Prende su e se ne va. Evade dalla sua piatta Olanda a due dimensioni, s'imbarca a Rotterdam, sbarca a Hull, in Inghilterra e, dopo qualche ora di macchina, si nasconde in un remoto paesello del Galles del Nord. Dove trova la terza dimensione, quella delle montagne. Molto diverse, però, dalle Montagne dei Paesi Bassi che il suo collega e connazionale Cees Nooteboom, tanti anni fa, disegnò con le matite colorate dalla fantasia di Alfonso Tiburón de Mendoza, ispettore delle strade della provincia di Saragozza. Perché lassù, dalle parti di Caernarfon, la fantasia non sta di casa, ci si misura con la dura realtà della solitudine e dell'abbandono. C'è silenzio lassù , un silenzio che in effetti somiglia molto a quello del suo primo romanzo uscito in italiano, però non siamo in Giugno (titolo del secondo romanzo, anch'esso pubblicato da Iperborea), bensì in novembre e dicembre. E questa volta Gerbrand Bakker, che nello zaino ha sempre il suo strumento preferito, cioè un microscopio per osservare la composizione molecolare delle anime in pena, mette sotto la lente una donna. Dopo l'Helmer di C'è silenzio lassù e i tre fratelli Kaan di Giugno , ecco Emilie.

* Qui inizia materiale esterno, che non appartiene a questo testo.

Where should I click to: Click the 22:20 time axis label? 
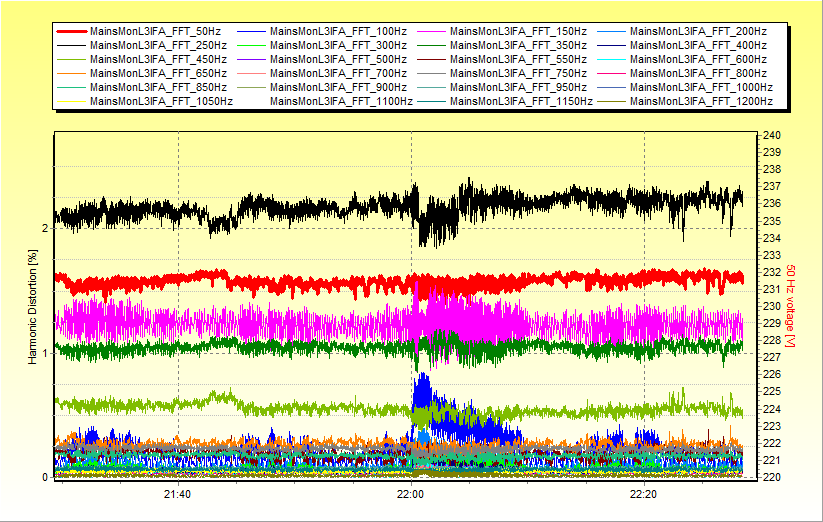tap(645, 494)
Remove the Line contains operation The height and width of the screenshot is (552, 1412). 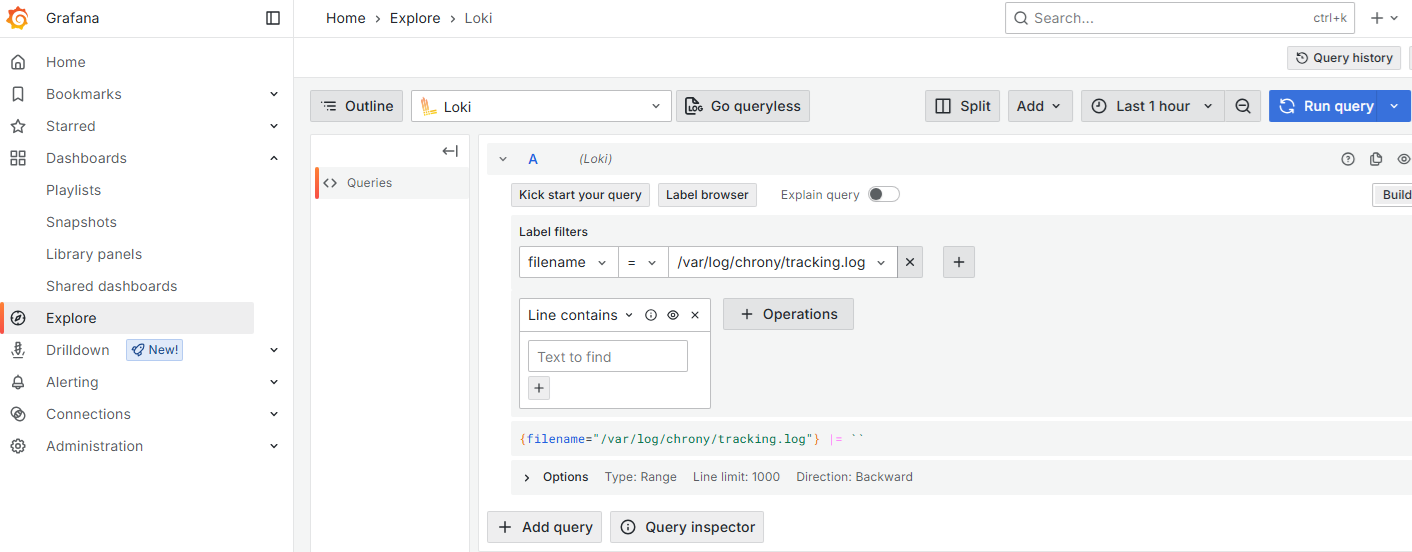point(695,315)
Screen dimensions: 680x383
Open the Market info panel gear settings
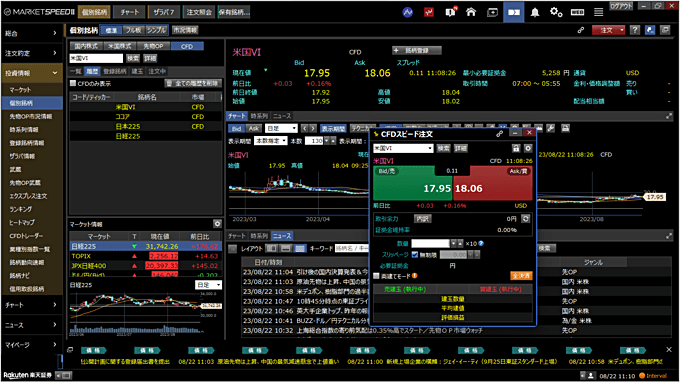217,224
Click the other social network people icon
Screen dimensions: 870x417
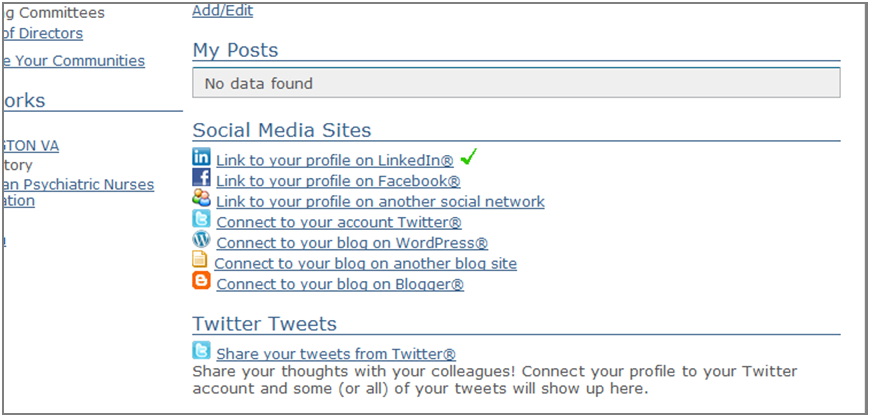201,199
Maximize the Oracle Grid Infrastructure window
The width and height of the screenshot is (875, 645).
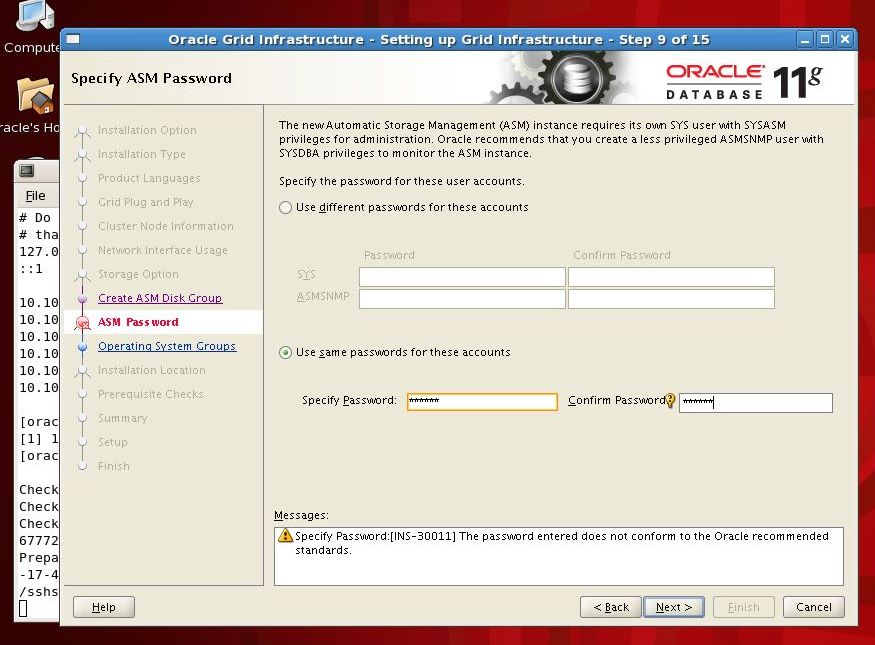pyautogui.click(x=825, y=39)
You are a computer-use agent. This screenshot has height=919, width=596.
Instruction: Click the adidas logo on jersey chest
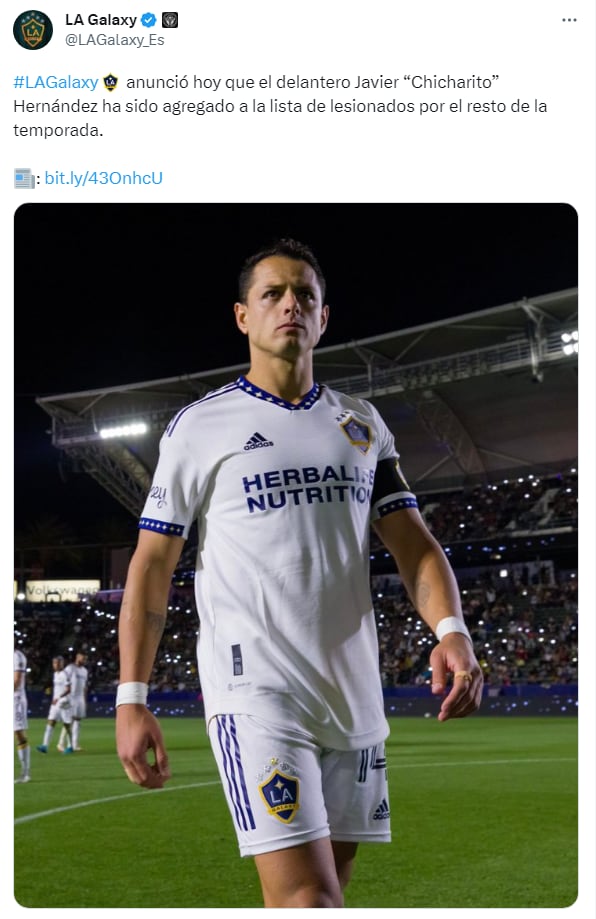258,442
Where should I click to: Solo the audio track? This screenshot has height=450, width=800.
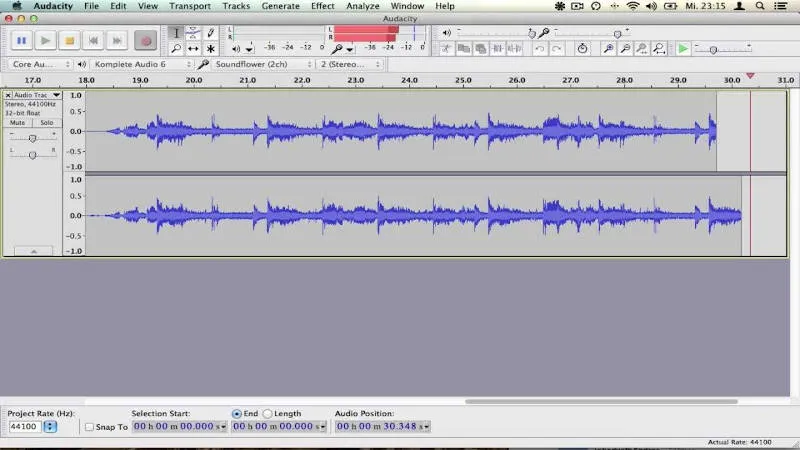tap(46, 123)
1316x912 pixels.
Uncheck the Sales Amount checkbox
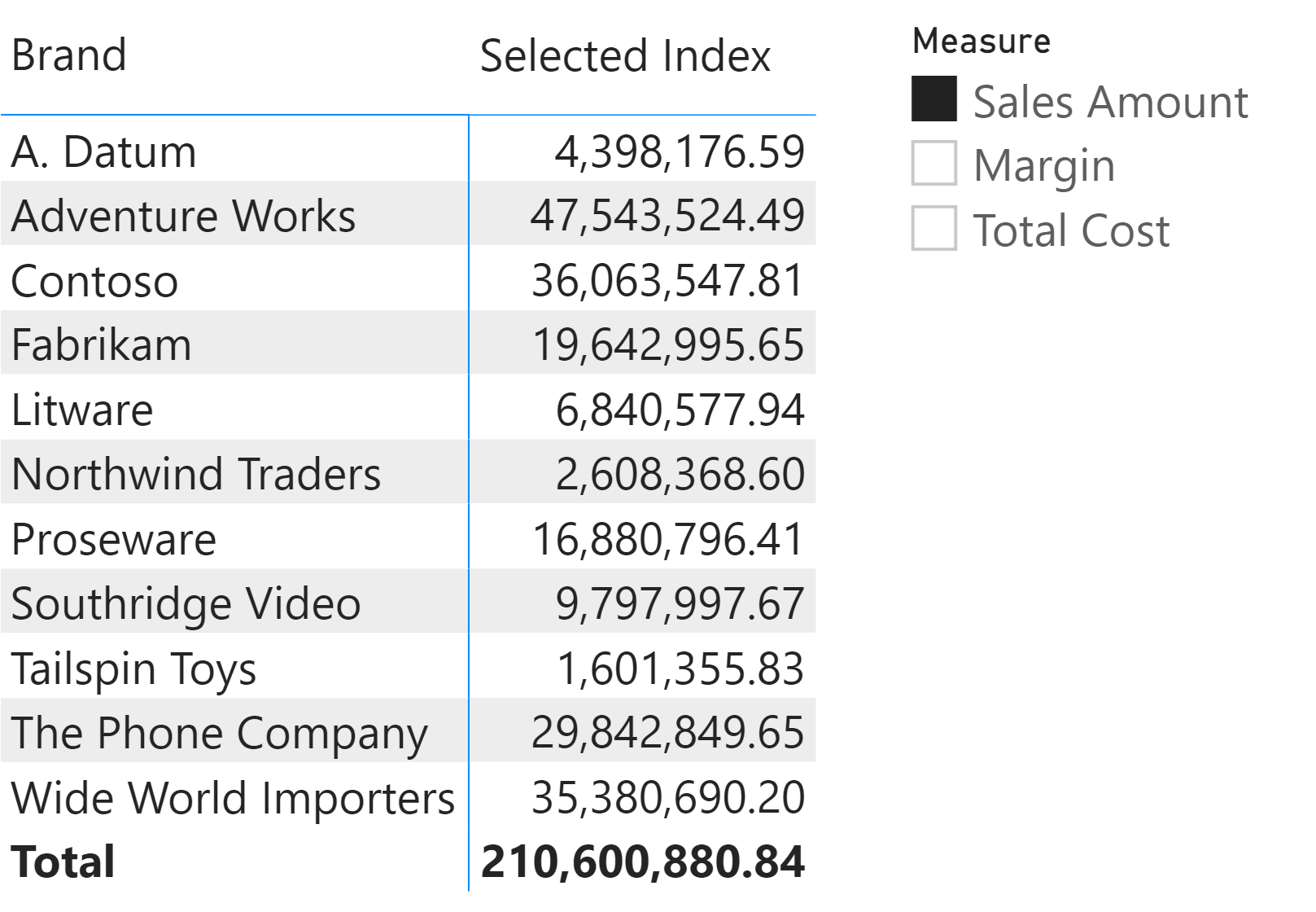[x=933, y=99]
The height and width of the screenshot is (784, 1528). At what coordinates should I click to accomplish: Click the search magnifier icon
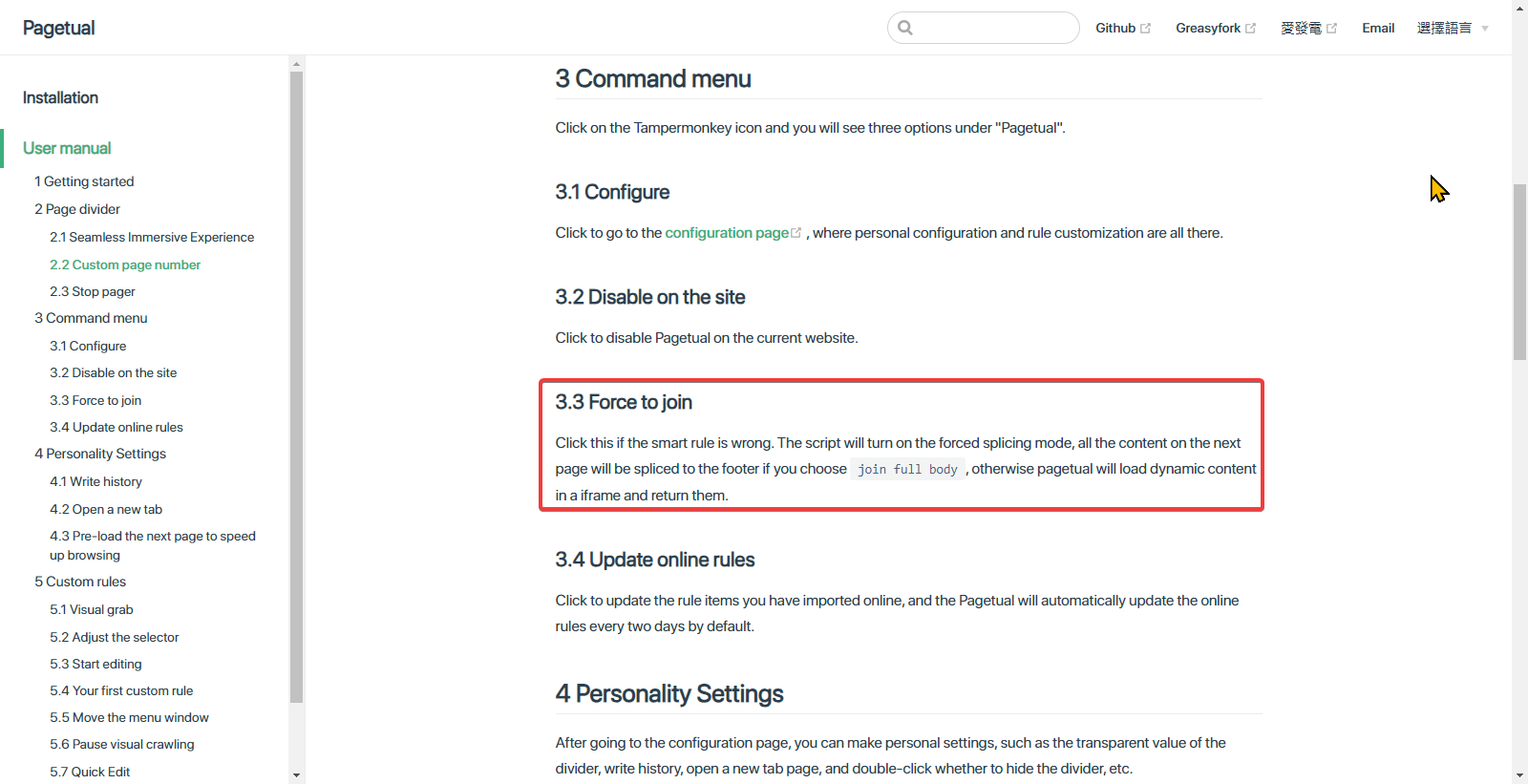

Emilie non è il suo vero nome, lei l'ha scelto in omaggio a Emily Dickinson, oggetto della sua tesi di dottorato, del suo amore e del suo disamore: «Era questo, ciò che Emily Dickinson aveva fatto per quasi tutta la vita adulta? Aveva cercato di fermare il tempo, di renderlo sopportabile e forse anche meno solitario, intrappolandolo in centinaia di poesie? E non solo il tempo, ma anche l'“Amore”, la “Vita”, e la “Natura”», pensa. E l'ha scelto anche per tenere la giusta distanza da Bradwen, il ragazzo con «la schiena da agnello» che arriva un giorno a farle compagnia nel rustico con annesso porcile (disabitato) e recinto per le oche (abitato) da lei preso in affitto per tre mesi. Quella della sedicente Emilie (ma Bradwen la chiama Emily, all'inglese, pur essendo digiuno di poesia) è una fuga per la sconfitta. Anzi per le sconfitte. Crisi con il marito a causa di uno scandaletto universitario ad Amsterdam e crisi fisica per una malattia mai conclamata fra le pagine ma evidentemente grave. Imbottita di paracetamolo e avvolta dal fumo delle sigarette, s'è messa in testa di fare finalmente qualcosa, nella sua vita. Fare qualcosa di materiale, di concreto: pulire il sentiero, segare i rami secchi degli alberi, accudire le oche. Costruire magari un mobiletto, come il suo eccentrico zio andato fuori di testa, il solo familiare che lei capiva e che la capiva. Invece le tocca fare i conti, oltre che con il ragazzo autoinvitatosi sotto il suo tetto, con una piccola comunità di estranei e invadenti campagnoli.

La deviazione del titolo (Einaudi, pagg. 251, euro 18, traduzione di Laura Pignatti) la porta sulla cattiva strada. Ma se non altro sarà lei a fissare il traguardo della corsa.

Intanto da qualche parte, nascosto nel bosco, seduto in riva al ruscello o da sotto la botola della cantina, Gerbrand Bakker la osserva con il potentissimo microscopio del suo acume psicologico. Perché è l'unico a volerle davvero bene.